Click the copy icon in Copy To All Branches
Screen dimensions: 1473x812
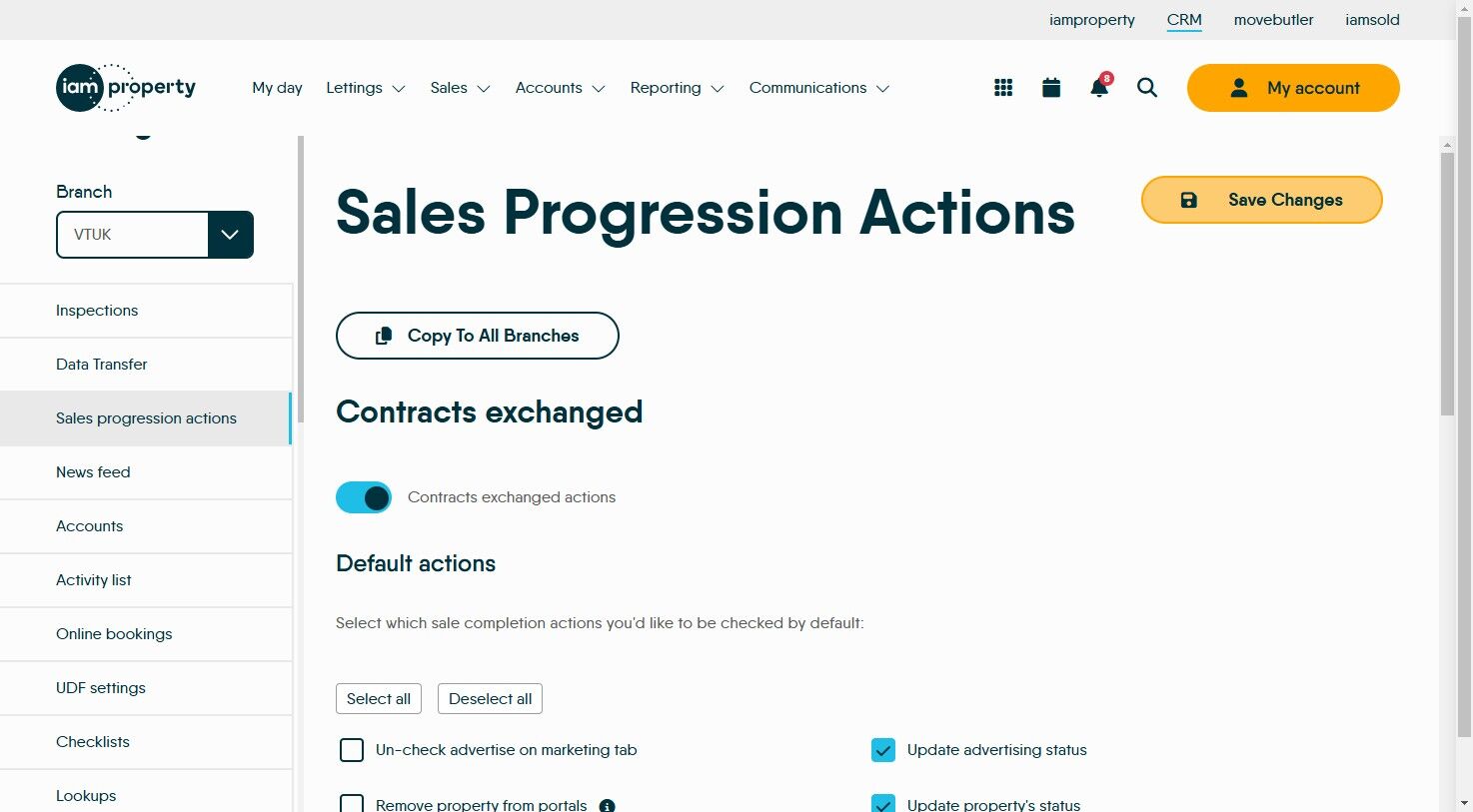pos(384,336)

+ + + + +

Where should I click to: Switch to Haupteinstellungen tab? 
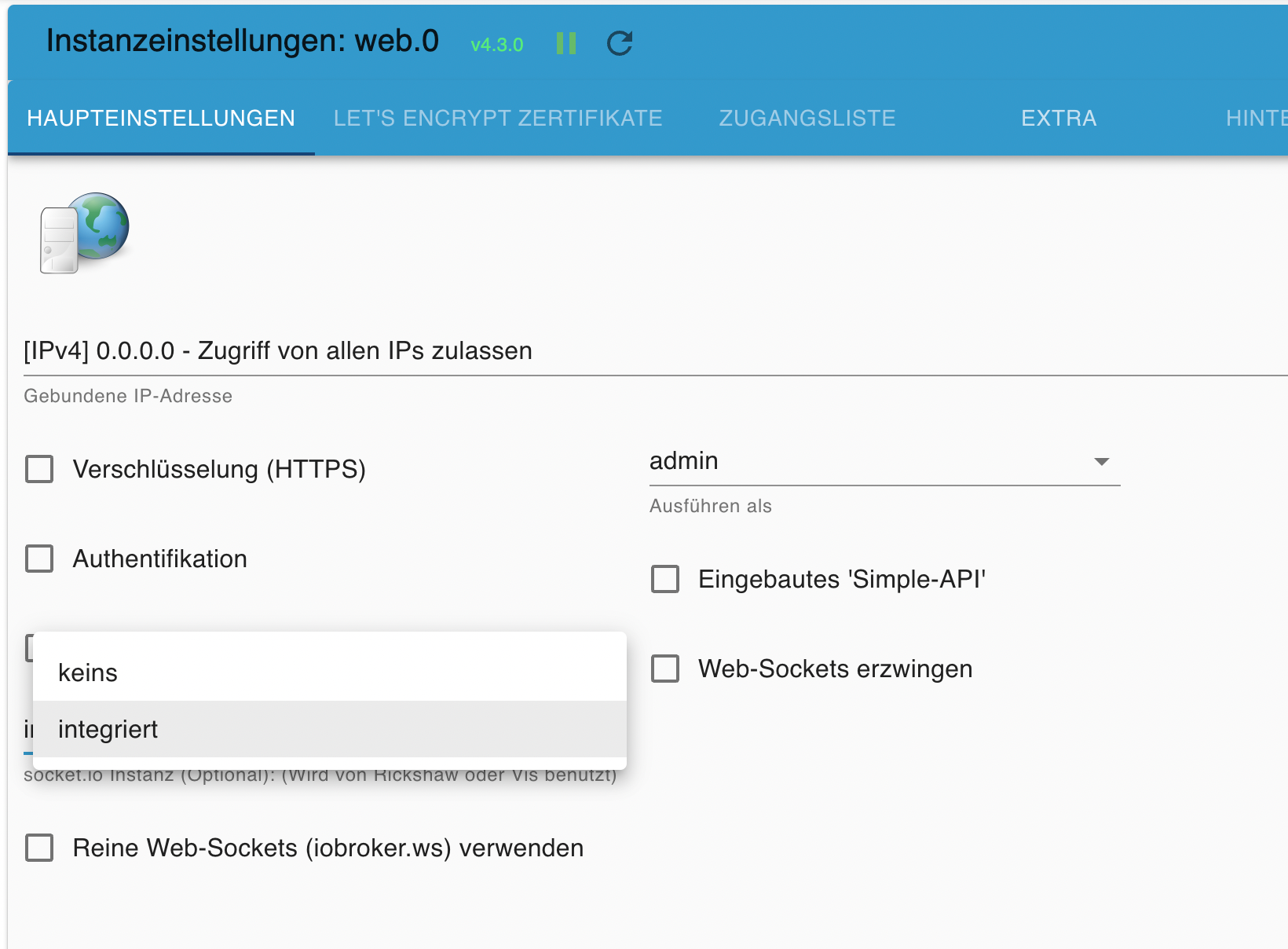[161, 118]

+ + + + +

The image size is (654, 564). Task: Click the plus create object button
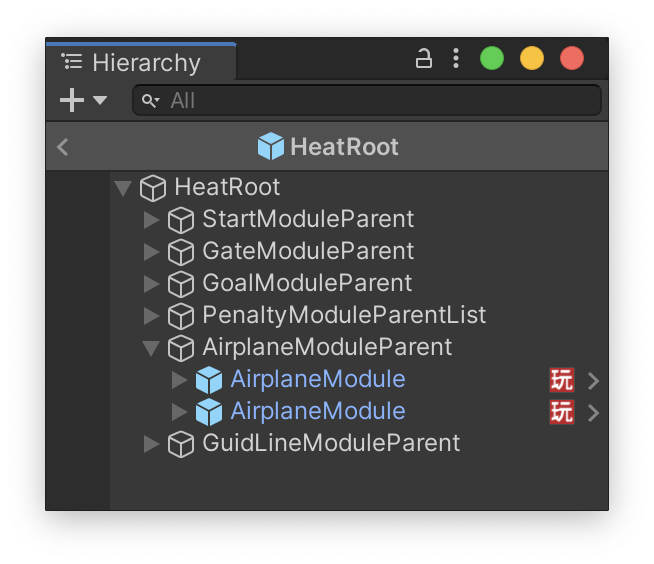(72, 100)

+ + + + +

> CONSIGNE
Recopiez uniquement les lignes allant de celle qui contient « Click the copy icon in Copy To All Branches » jusqu'à celle qui contient « pos(384,336) » incluse, sans les images. Multipliez par 1,1 chaque coordonnée figurant dans les réponses, arrondissez à l'entier le plus proche (les demis vers le haut) et laissez tous les autres nombres inchangés.

> RÉPONSE ATTENDUE
Click the copy icon in Copy To All Branches
Screen dimensions: 1473x812
pos(422,370)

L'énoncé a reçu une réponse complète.